Le rêve a duré sept minutes, le temps pour l’arrière ''local'' Sam Tomkins de libérer d’une main un ballon qui ouvrait la porte de l’essai en coin à son ailier, Josh Charnley. Du bord de touche, Kevin Sinfield a égalisé (6-6) et la machine anglaise s'est mise en marche. C’est par les extérieurs que l’attaque anglaise a pris la mesure de la défense française, débordée. Deux doublés des ailiers Charnley et Hall ont meublé le tableau d’affichage. 22-6 à la mi-temps, les Bleus pouvaient regretter les dix dernières minutes passées dans le camp anglais sans inscrire le moindre point.

La deuxième période n'a pas été le cavalier seul espéré par les Anglais.
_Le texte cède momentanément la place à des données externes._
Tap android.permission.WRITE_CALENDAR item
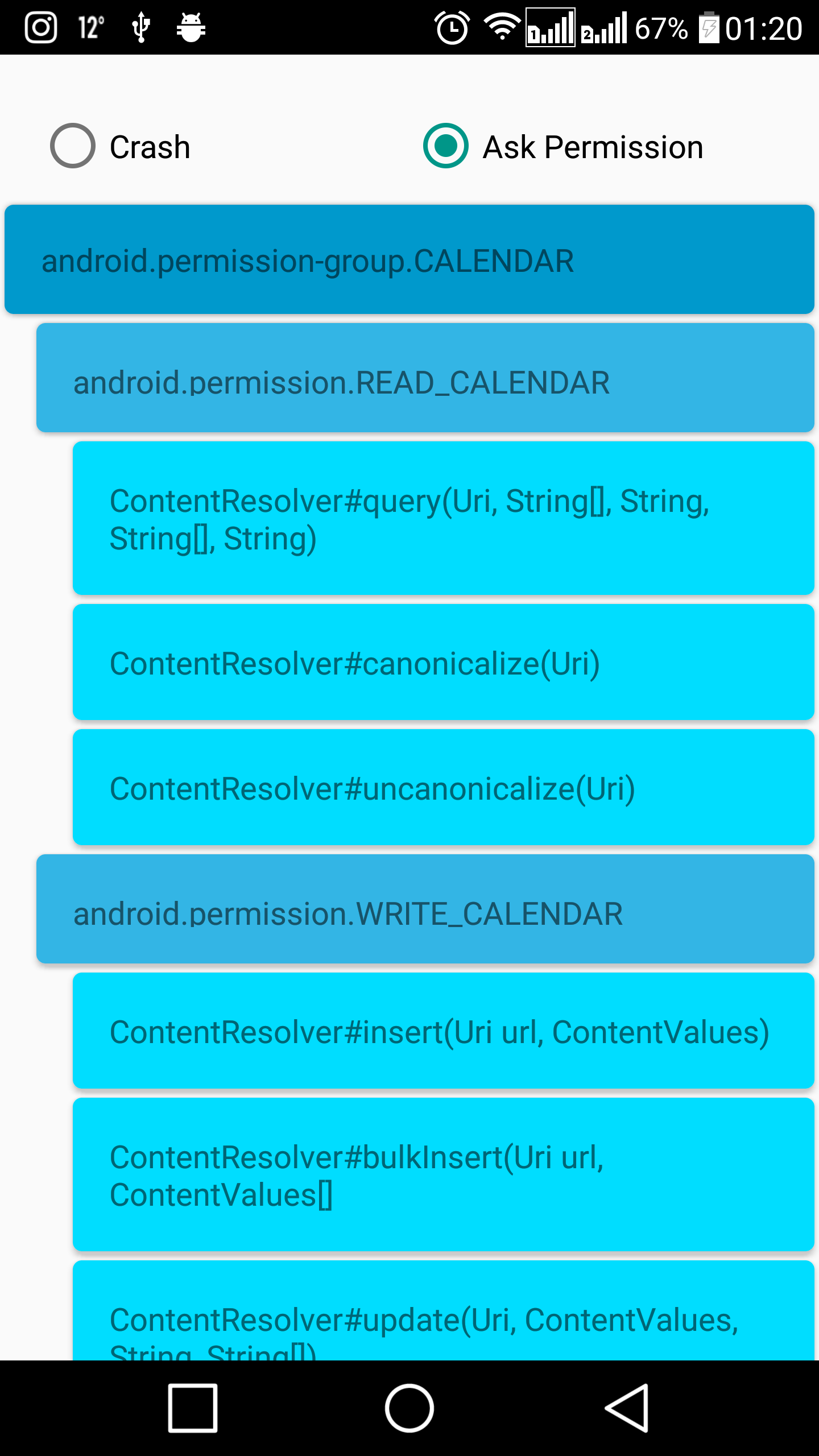This screenshot has height=1456, width=819. coord(425,909)
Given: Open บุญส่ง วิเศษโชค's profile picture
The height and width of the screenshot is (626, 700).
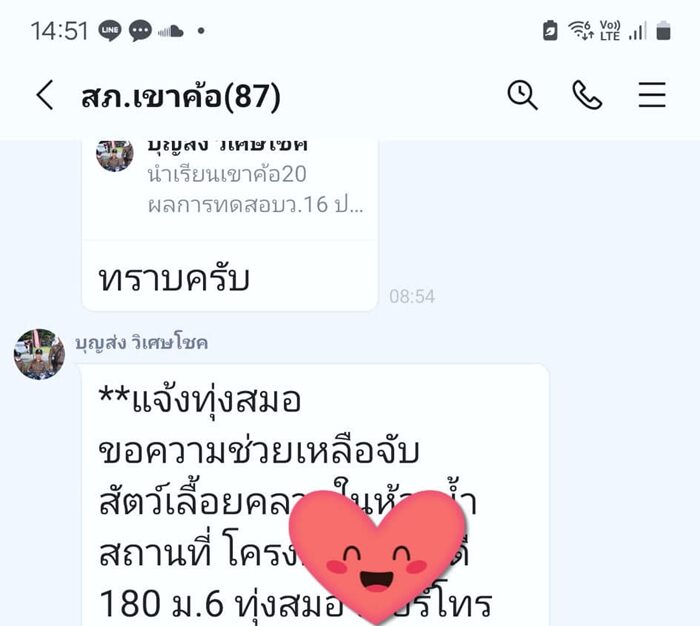Looking at the screenshot, I should (39, 354).
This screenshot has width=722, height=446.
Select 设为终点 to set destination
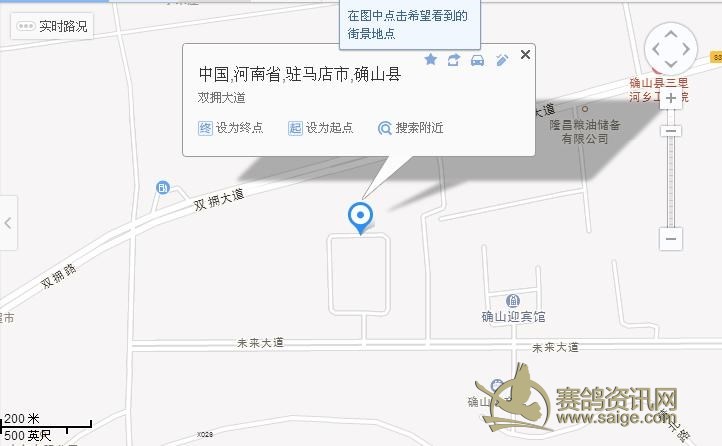(231, 128)
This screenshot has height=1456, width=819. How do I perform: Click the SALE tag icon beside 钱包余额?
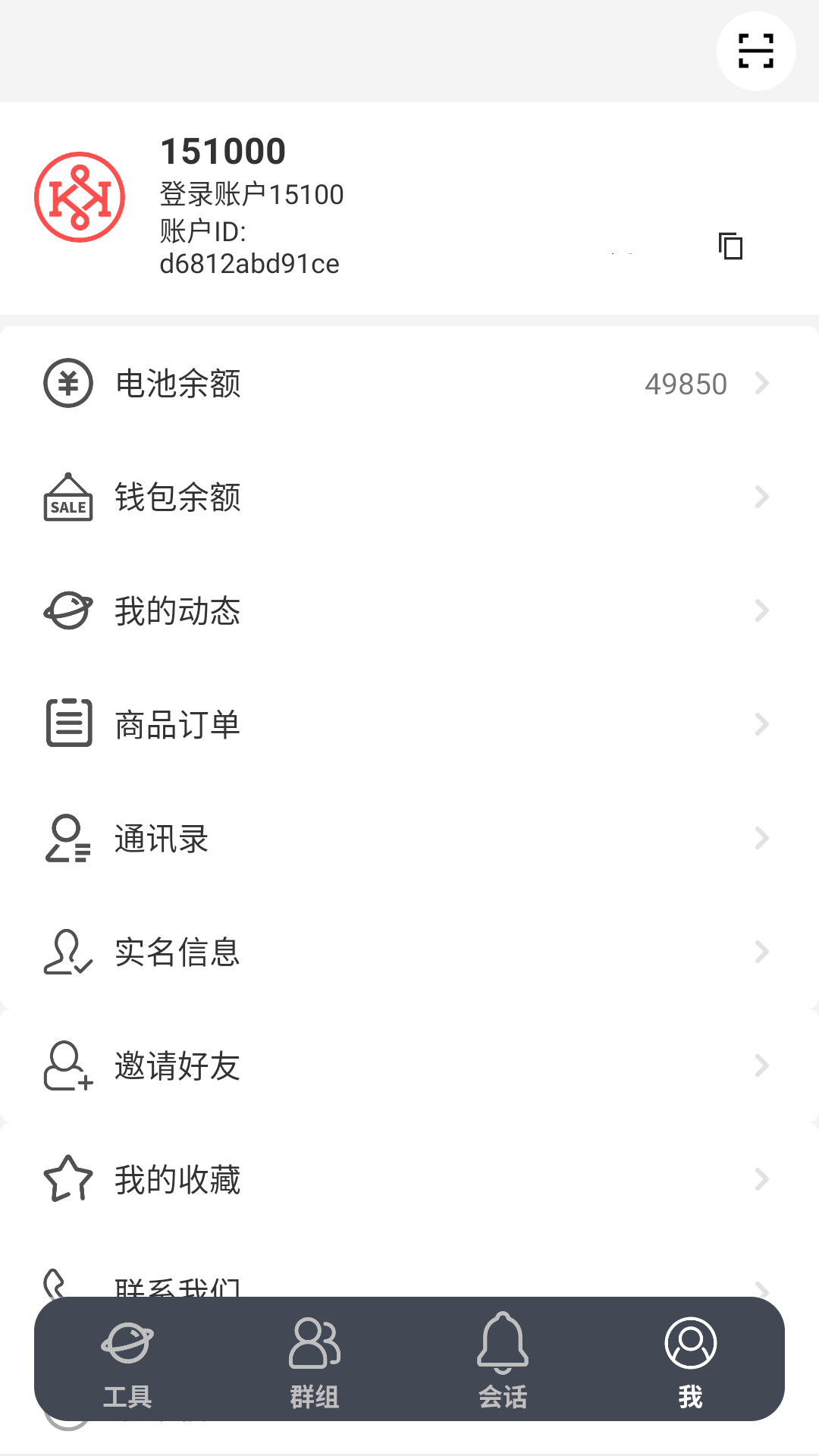[67, 497]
Les Français, courageux, ont défendu leur camp avec abnégation, encaissant deux essais supplémentaires, signés O’Loughlin (48e) et Farres (76e)... et en ratant malheureusement une paire. Les Anglais se sont qualifiés pour les demies, où ils affronteront les Kiwis néo-zélandais, samedi à Wembley. Pour les Français, l’honneur est sauf, même s’ils peuvent nourrir quelques regrets.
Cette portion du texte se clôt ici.